WHAT TO DO:
Which lines of the material contain the string "Task", with case counting? Report every one of them in full.

Records:
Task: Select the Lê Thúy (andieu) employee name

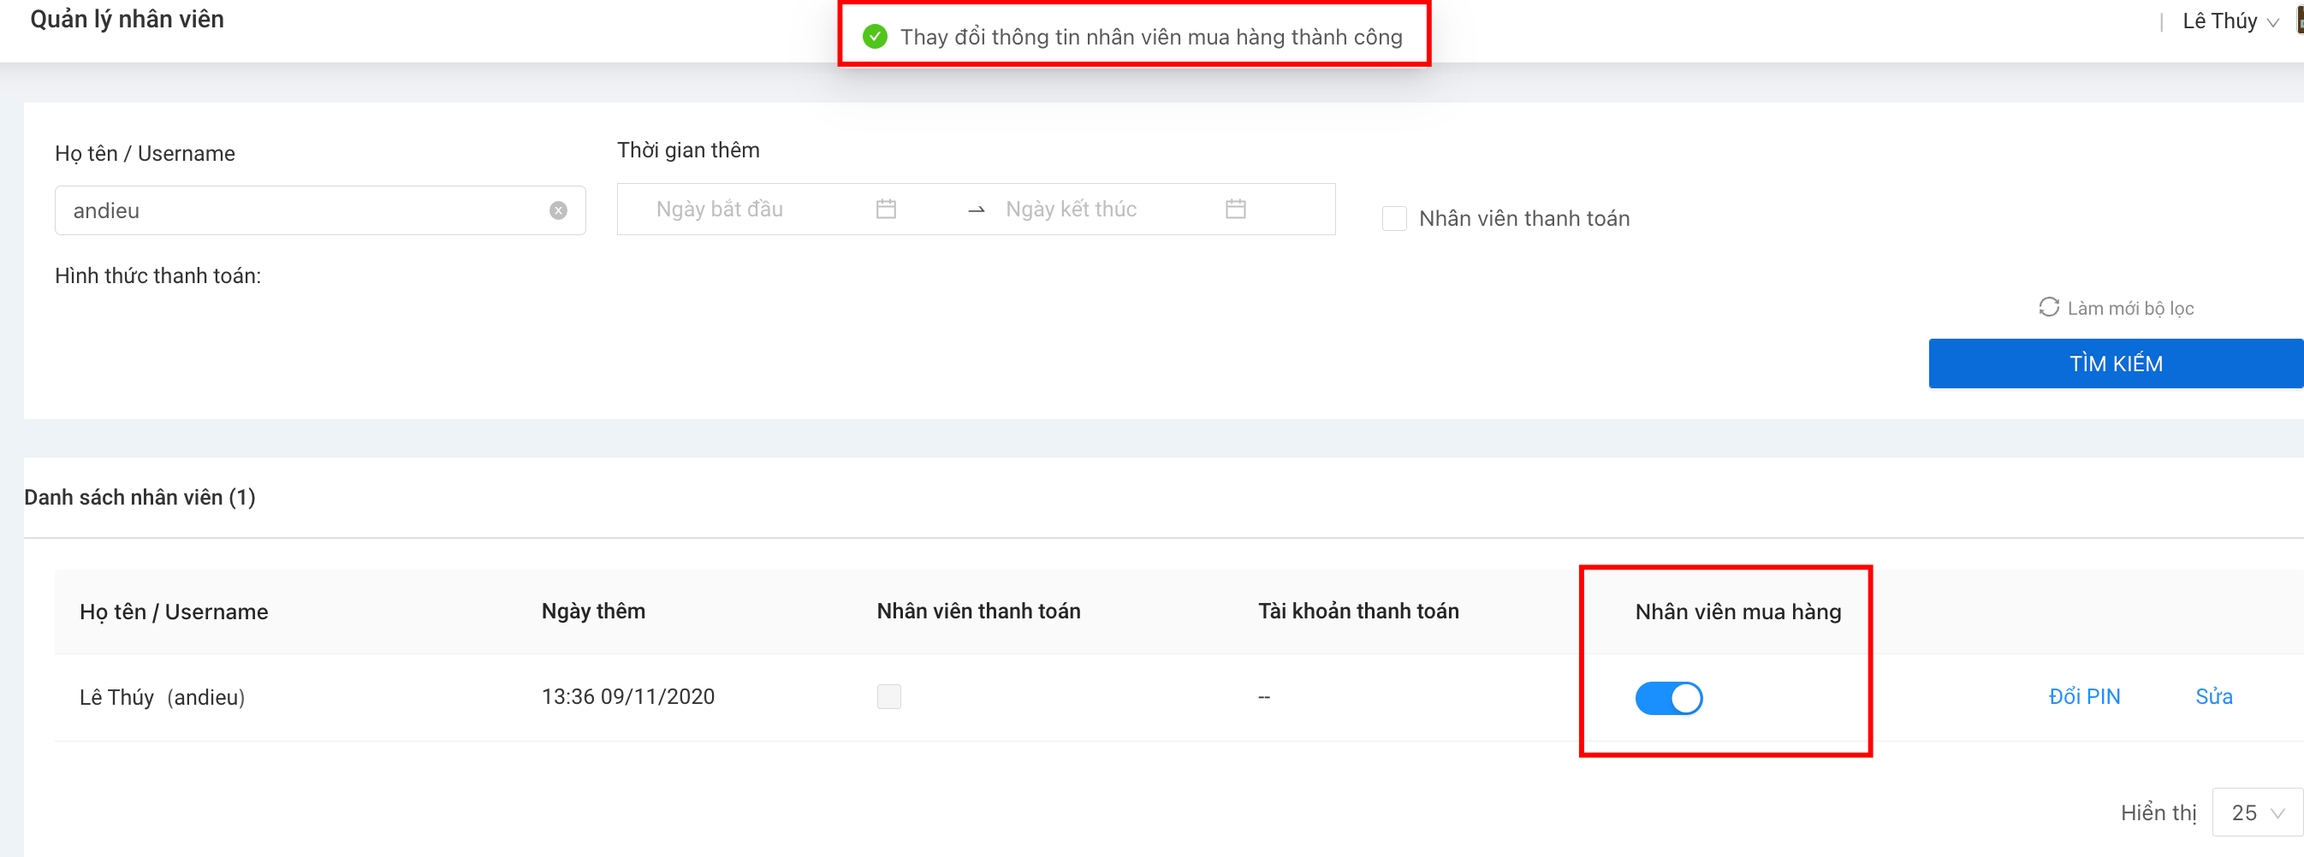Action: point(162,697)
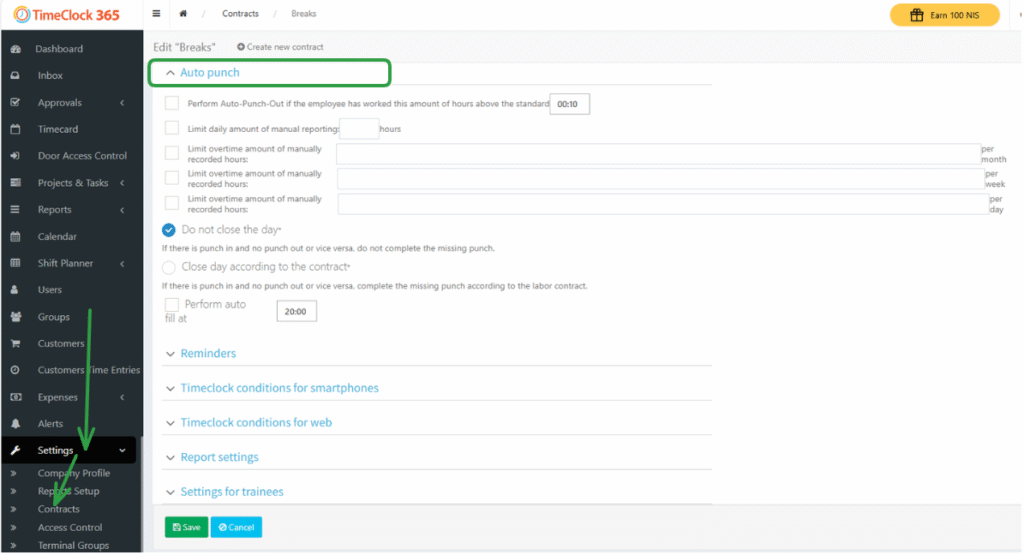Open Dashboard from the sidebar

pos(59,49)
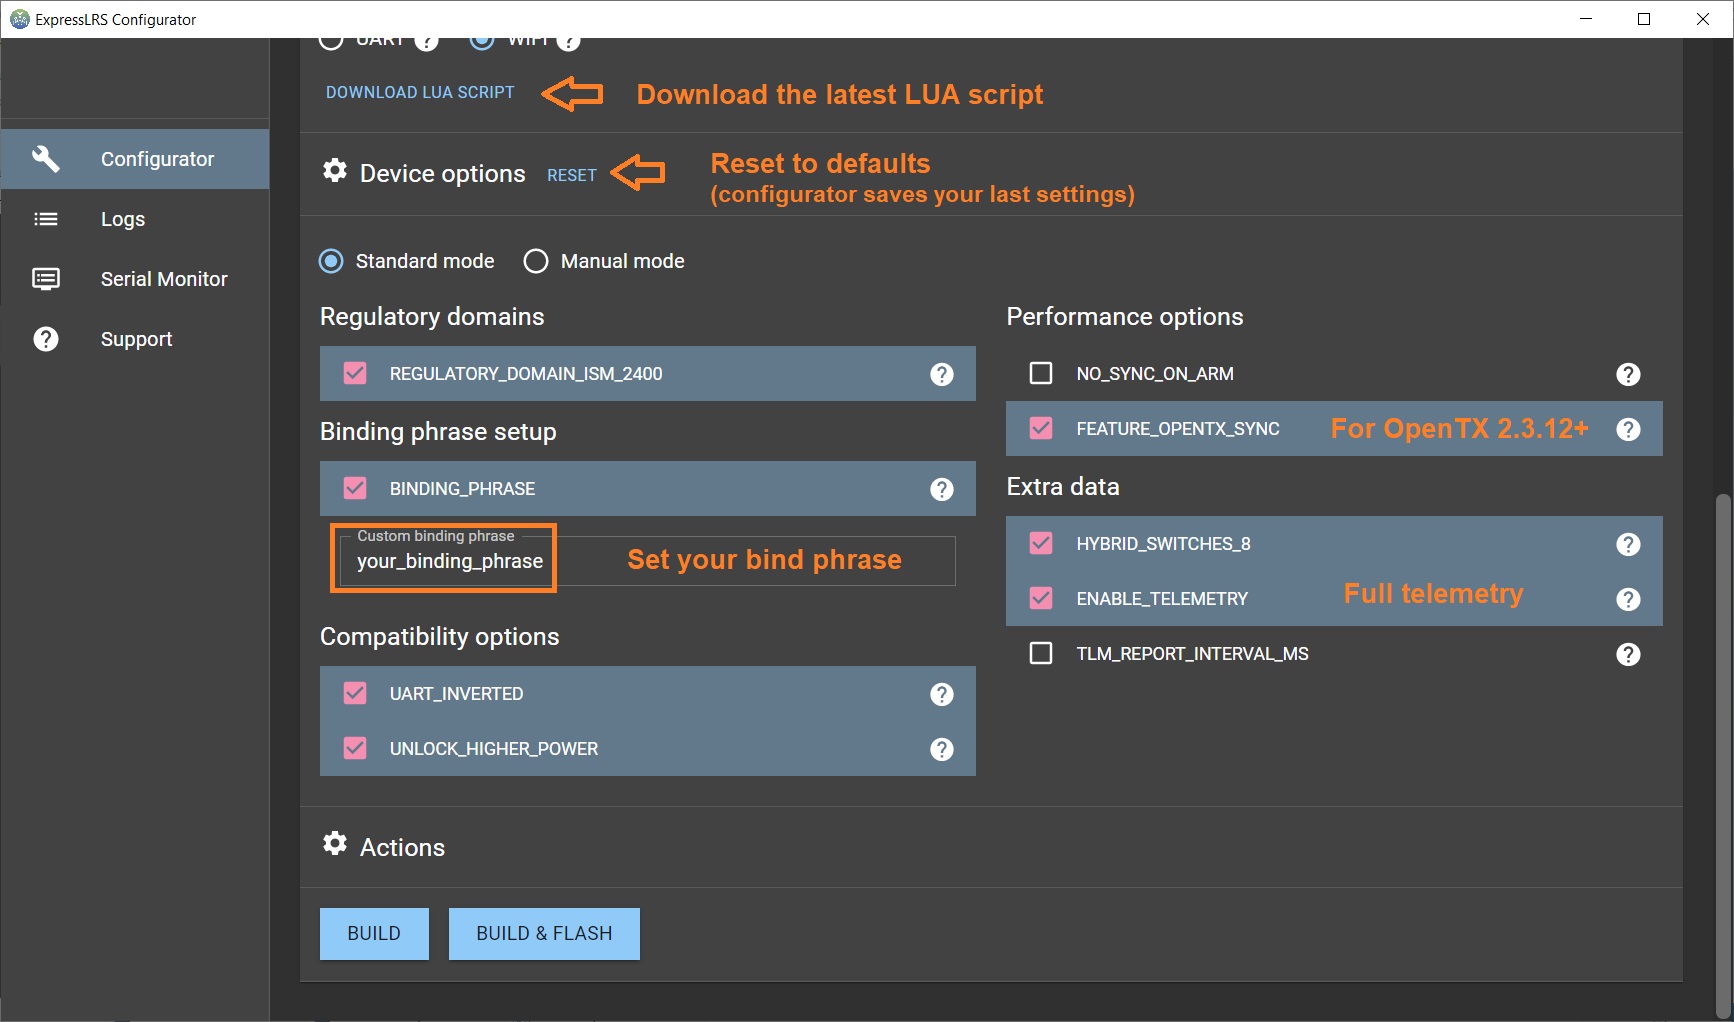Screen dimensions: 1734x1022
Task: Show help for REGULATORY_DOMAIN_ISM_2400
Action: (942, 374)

RESULT FOR THIS EXERCISE:
Task: Select the Lê Thúy (andieu) employee name
Task: Show help for REGULATORY_DOMAIN_ISM_2400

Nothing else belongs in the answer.